UTILIZATION OF THE CHANNEL CATFISH GENOME ASSEMBLY IN A SELECTIVE BREEDING PROGRAM.  

We have produced a catfish genome sequence assembly in cooperation with scientists from Auburn University in order to support genomic research in channel catfish.  The assembly is based on Illumina sequencing data obtained from a homozygous, doubled haploid channel catfish. Contiguous sequence was assembled using the MaSuRCA pipeline, and contigs were scaffolded using paired Illumina sequences from libraries of 3 kb, 8 kb, and 34 kb insert size. The final phase of automated assembly utilized Illumina and PacBio sequence to fill intrascaffold gaps, and these gaps comprised only 1.4% of the assembly. Scaffolds were aligned to the high density genetic map and scaffolding errors were corrected manually. The resulting assembly contained 645 scaffolds (761 Mb) linked to chromosomes with an average scaffold length of 1.2 Mb.  An additional 9,408 small scaffolds (average length 2.7 kb) contained 22 Mb that could not be linked to chromosomes. The homozygous reference genome, PCR-Free Illumina libraries, long PacBio sequences, and scaffold correction guided by the genetic map contributed to a high level of contiguity and accuracy of the assembly.

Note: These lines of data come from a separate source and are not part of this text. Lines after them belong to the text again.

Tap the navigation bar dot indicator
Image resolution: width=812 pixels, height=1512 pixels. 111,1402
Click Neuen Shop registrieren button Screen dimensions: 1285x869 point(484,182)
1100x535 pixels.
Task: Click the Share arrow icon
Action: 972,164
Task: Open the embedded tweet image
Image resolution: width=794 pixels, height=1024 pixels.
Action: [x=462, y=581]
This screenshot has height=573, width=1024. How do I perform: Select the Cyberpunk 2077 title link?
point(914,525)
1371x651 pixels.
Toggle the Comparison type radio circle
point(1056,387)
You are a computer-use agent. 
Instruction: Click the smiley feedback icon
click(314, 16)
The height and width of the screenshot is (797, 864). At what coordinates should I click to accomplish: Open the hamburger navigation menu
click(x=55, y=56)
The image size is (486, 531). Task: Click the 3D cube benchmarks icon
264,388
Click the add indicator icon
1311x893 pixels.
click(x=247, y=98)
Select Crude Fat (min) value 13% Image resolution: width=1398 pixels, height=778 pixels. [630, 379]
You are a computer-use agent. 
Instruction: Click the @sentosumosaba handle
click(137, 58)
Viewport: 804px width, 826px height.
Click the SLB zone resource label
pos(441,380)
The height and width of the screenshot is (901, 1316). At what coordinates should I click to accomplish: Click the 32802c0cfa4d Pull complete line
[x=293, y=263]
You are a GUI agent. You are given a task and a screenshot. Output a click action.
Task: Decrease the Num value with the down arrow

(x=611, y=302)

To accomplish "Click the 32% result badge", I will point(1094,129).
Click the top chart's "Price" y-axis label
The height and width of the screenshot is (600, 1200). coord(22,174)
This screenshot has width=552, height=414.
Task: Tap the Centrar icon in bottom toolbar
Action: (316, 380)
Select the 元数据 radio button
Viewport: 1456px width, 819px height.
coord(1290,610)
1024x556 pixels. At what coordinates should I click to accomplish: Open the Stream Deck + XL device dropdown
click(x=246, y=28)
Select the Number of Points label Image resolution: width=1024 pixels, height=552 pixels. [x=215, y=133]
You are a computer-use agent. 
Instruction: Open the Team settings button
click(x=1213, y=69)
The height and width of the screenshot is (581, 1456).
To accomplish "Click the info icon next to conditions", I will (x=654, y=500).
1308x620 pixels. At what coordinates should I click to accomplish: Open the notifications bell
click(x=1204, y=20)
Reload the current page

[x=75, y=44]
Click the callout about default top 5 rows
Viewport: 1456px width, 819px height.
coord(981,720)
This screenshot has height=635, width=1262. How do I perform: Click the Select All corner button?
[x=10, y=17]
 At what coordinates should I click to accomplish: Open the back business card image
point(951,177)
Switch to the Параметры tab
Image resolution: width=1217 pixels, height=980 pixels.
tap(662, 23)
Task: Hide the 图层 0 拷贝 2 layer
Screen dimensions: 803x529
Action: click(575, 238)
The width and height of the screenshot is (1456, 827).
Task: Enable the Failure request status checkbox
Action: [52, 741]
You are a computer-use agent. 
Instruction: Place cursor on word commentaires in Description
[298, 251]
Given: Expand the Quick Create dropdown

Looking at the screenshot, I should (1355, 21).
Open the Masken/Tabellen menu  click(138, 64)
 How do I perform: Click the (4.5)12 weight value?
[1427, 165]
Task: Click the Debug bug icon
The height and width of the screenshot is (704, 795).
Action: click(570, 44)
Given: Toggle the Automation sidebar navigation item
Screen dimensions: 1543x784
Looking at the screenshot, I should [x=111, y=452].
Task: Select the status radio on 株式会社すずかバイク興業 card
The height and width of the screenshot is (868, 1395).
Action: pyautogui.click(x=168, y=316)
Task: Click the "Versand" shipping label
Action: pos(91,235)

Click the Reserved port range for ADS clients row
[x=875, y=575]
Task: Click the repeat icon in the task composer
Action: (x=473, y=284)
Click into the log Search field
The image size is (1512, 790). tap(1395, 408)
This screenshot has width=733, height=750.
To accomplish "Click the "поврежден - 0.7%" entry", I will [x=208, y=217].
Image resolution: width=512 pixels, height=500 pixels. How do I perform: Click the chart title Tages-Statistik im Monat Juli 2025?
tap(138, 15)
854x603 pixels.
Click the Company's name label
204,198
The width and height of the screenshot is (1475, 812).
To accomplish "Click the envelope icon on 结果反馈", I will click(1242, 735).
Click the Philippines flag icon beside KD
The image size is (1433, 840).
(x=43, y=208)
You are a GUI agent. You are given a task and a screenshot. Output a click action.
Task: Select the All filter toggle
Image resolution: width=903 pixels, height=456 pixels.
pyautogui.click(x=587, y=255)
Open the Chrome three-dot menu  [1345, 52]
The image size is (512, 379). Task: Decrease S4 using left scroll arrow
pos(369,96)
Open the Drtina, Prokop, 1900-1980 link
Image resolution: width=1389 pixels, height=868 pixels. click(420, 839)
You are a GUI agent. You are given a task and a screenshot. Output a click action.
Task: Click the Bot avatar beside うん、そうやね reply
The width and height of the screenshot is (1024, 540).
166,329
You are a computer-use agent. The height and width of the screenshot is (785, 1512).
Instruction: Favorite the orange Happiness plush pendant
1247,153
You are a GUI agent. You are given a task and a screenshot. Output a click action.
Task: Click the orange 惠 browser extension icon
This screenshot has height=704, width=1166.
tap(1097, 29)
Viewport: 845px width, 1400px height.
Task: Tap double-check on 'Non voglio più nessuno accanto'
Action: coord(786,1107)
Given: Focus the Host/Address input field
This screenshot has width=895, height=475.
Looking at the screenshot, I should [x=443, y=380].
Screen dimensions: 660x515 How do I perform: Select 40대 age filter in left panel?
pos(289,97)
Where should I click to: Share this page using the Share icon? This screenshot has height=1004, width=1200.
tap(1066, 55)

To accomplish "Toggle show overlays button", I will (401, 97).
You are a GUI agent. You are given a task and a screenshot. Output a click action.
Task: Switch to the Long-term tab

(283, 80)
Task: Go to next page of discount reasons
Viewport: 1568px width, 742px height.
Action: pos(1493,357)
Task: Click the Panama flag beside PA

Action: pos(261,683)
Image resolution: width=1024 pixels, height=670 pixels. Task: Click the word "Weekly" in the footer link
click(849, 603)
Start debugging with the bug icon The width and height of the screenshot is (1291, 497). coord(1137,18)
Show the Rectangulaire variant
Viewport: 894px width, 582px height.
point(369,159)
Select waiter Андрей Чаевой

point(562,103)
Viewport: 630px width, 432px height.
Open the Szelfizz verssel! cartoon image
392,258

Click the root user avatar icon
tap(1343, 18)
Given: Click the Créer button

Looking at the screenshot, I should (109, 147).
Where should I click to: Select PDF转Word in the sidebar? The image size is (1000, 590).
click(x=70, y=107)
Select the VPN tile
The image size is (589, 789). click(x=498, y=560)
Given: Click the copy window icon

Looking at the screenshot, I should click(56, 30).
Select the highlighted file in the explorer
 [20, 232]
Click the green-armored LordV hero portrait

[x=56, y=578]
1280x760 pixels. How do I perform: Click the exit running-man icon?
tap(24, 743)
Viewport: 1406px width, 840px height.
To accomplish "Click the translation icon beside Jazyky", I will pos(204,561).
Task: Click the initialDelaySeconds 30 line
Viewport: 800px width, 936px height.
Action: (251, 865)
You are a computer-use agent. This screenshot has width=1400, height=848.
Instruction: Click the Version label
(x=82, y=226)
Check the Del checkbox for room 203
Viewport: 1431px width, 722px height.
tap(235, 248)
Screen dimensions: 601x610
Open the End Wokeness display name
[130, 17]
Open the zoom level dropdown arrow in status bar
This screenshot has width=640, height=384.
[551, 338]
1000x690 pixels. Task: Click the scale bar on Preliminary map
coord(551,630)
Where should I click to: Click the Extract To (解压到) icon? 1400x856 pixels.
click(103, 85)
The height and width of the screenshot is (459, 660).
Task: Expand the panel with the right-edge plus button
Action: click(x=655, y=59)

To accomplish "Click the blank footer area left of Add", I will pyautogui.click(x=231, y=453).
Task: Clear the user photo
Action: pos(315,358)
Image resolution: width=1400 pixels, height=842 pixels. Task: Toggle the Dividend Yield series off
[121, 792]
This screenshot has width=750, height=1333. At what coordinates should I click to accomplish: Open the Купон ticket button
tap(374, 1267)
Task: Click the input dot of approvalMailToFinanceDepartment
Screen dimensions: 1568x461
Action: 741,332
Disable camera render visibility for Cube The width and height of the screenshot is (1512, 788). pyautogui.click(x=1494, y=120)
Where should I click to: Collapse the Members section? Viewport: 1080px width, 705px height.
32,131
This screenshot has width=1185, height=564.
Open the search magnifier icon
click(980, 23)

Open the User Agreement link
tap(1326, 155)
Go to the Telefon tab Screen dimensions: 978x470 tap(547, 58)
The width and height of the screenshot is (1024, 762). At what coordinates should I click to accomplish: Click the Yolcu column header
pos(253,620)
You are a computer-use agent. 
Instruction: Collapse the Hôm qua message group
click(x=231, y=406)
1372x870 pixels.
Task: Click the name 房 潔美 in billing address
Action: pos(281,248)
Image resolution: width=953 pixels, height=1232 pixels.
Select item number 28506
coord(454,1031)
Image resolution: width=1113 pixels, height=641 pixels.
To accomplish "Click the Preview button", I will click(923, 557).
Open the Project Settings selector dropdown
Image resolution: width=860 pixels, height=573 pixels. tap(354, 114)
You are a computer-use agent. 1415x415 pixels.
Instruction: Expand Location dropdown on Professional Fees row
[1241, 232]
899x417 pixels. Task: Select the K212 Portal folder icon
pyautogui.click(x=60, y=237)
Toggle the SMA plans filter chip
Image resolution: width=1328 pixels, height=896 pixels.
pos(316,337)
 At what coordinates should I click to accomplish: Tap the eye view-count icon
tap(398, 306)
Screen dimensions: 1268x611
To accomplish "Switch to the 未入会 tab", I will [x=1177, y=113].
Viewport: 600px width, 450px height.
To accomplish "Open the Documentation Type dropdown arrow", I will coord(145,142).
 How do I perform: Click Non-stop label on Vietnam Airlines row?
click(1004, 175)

In order to identify sequence variation within our Delta Select breeding population, genomic DNA was isolated from 48 founder animals, sheared, and fragments from 500-600bp length were isolated with a BluePippin instrument. PCR-Free libraries were produced and sequenced on the Illumina NextSeq 500 platform to provide 25 to 40 million paired reads per animal. Sequences were aligned to the reference genome and processed through the Genome Analysis Toolkit (GATK) variant discovery pipeline for identification of single nucleotide polymorphisms (SNP) and structural variants, such as insertions and deletions, that are segregating in this population. Twelve million raw SNPs were filtered to remove strand bias, excessive depth of coverage, and loci within 50 bp of other SNPs or structural variants. This resulted in 1.6 million SNPs with a minor allele frequency of at least 0.05.

Integrating the genome assembly with the genetic map thus increased the number of localized SNP markers with higher accuracy in marker position along the scaffold. For example, chromosome 1 contained 1,016 SNP markers on the genetic map, but 79,273 SNP markers on the chromosome 1 scaffolds. Thus the number of SNPs per centimorgan distance increased from 4 to 570 on this chromosome. Current research involves the independent validation of SNP markers through a genotyping array. A SNP array will then be designed for genotyping of phenotyped animals to resolve genomic relationships between tested animals in order to improve the accuracy of estimated breeding values. We are also identifying larger structural variants in the Delta Select population and smaller structural variants (such as indels and microsatellite loci) useful for targeted analysis.